**Dokumentausschnitt:**

========

Die Strahlung der zerfallenden dunklen Materie könnte also massiven Gaswolken im frühen Universum die Zeit geben, zu kollabieren und die ersten supermassiven schwarzen Löcher zu gebären.

„Wenn das passiert, wird ein direkter Kollaps von heißem Gas zu supermassiven schwarzen Löchern möglich“, fügte Kusenko hinzu.

Wenn dies der Fall sein sollte, was, wenn überhaupt, sagt uns das über die dunkle Materie selbst?

„Es gibt zwei Möglichkeiten: Entweder können Teilchen der dunklen Materie sehr langsam zerfallen, oder die dunkle Materie enthält eine winzige Komponente, die schnell zerfällt, während der Rest der dunklen Materie stabil ist“, sagte Kusenko. „In beiden Fällen geben die Eigenschaften der Strahlung, die für die Entstehung von Schwarzen Löchern benötigt wird, Aufschluss über die Masse der zerfallenden Teilchen der dunklen Materie. Dies kann helfen, dieses Szenario zu entdecken oder auszuschließen.

========

**Aufgeführte Daten:**
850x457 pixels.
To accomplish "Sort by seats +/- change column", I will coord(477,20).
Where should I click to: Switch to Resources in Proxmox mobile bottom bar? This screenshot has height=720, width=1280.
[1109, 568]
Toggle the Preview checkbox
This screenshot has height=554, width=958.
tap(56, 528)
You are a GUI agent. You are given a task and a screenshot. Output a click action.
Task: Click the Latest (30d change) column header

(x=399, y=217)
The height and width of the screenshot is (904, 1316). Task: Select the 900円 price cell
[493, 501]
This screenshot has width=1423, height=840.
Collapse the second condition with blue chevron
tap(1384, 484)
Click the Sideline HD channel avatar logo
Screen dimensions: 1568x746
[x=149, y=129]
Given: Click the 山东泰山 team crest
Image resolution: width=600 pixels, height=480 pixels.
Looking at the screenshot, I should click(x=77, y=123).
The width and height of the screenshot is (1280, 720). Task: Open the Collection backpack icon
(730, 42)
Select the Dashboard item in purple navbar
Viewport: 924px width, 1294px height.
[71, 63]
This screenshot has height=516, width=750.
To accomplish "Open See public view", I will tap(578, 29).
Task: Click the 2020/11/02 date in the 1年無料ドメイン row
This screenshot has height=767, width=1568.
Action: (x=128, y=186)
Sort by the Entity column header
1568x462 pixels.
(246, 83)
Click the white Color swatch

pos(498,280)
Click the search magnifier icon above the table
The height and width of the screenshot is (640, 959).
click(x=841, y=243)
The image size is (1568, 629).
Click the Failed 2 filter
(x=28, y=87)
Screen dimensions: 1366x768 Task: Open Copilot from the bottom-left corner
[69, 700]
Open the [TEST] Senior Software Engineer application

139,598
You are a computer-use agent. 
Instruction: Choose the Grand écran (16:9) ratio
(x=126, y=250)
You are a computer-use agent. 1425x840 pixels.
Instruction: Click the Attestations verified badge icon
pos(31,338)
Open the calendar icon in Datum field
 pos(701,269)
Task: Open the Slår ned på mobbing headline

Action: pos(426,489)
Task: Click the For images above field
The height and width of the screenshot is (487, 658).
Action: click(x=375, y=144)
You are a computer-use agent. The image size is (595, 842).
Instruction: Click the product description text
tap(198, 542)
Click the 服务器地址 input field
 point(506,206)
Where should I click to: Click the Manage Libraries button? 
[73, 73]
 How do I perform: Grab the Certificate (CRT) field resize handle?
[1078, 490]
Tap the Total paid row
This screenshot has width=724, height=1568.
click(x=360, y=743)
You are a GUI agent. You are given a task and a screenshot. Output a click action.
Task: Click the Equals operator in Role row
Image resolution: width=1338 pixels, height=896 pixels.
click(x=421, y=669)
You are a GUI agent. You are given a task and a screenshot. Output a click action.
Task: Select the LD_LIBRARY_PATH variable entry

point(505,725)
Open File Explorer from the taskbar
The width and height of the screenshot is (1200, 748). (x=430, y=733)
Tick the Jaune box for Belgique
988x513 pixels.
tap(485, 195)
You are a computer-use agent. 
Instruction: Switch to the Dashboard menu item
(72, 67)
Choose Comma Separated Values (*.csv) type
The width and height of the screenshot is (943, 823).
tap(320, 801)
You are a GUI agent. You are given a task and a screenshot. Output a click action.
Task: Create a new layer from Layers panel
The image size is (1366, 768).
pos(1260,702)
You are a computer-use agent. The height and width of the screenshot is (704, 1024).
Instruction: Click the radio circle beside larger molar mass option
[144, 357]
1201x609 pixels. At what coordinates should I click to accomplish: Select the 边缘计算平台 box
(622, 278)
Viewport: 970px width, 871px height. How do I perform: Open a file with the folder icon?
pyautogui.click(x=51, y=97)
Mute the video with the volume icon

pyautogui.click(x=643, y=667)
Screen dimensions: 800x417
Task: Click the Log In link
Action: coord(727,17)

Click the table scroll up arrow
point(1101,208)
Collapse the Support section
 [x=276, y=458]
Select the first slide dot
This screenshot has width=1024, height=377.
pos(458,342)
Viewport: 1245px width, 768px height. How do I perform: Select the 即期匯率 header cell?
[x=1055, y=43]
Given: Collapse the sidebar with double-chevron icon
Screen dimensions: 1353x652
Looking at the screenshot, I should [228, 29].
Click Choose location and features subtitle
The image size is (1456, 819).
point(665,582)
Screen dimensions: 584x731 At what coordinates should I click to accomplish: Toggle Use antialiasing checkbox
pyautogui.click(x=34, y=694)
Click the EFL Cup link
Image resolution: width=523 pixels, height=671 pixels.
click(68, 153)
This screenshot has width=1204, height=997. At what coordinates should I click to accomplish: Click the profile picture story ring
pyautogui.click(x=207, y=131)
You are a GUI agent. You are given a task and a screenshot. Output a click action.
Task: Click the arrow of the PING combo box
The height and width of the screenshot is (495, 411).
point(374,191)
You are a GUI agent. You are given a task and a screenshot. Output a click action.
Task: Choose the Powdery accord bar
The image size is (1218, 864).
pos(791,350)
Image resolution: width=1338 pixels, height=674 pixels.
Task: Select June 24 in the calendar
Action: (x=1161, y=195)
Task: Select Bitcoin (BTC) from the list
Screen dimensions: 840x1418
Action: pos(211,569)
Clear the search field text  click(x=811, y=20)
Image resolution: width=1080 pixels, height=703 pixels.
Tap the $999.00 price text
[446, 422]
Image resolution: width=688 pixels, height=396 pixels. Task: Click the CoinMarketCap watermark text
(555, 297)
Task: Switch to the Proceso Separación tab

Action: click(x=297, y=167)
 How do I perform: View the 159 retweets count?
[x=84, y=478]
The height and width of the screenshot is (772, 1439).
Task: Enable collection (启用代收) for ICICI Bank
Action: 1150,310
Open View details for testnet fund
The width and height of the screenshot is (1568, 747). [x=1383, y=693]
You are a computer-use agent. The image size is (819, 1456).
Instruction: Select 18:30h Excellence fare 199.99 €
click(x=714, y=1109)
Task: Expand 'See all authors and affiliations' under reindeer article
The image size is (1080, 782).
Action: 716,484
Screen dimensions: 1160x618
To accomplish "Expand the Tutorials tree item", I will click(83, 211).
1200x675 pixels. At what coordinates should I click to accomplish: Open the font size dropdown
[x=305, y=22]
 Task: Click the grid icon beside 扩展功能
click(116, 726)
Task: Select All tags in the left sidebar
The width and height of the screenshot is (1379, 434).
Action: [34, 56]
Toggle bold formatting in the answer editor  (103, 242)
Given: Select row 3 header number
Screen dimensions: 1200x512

========

**Schriftliche Aufgaben:**
1. Nennen Sie alle Substantive im Dokumentausschnitt, die durch einen Genitiv mit „dunklen Materie“ näher bestimmt werden. Führen Sie jedes Substantiv nur einmal auf.
2. Geben Sie den Text aus dem Dokumentausschnitt wortgetreu wieder, von „Die Strahlung der“ bis einschließlich „fügte Kusenko hinzu.“.

**Antworten je Aufgabe:**
1. „Strahlung“, „Teilchen“ und „Rest“ werden durch einen solchen Genitiv näher bestimmt.

2.
Die Strahlung der zerfallenden dunklen Materie könnte also massiven Gaswolken im frühen Universum die Zeit geben, zu kollabieren und die ersten supermassiven schwarzen Löcher zu gebären.

„Wenn das passiert, wird ein direkter Kollaps von heißem Gas zu supermassiven schwarzen Löchern möglich“, fügte Kusenko hinzu.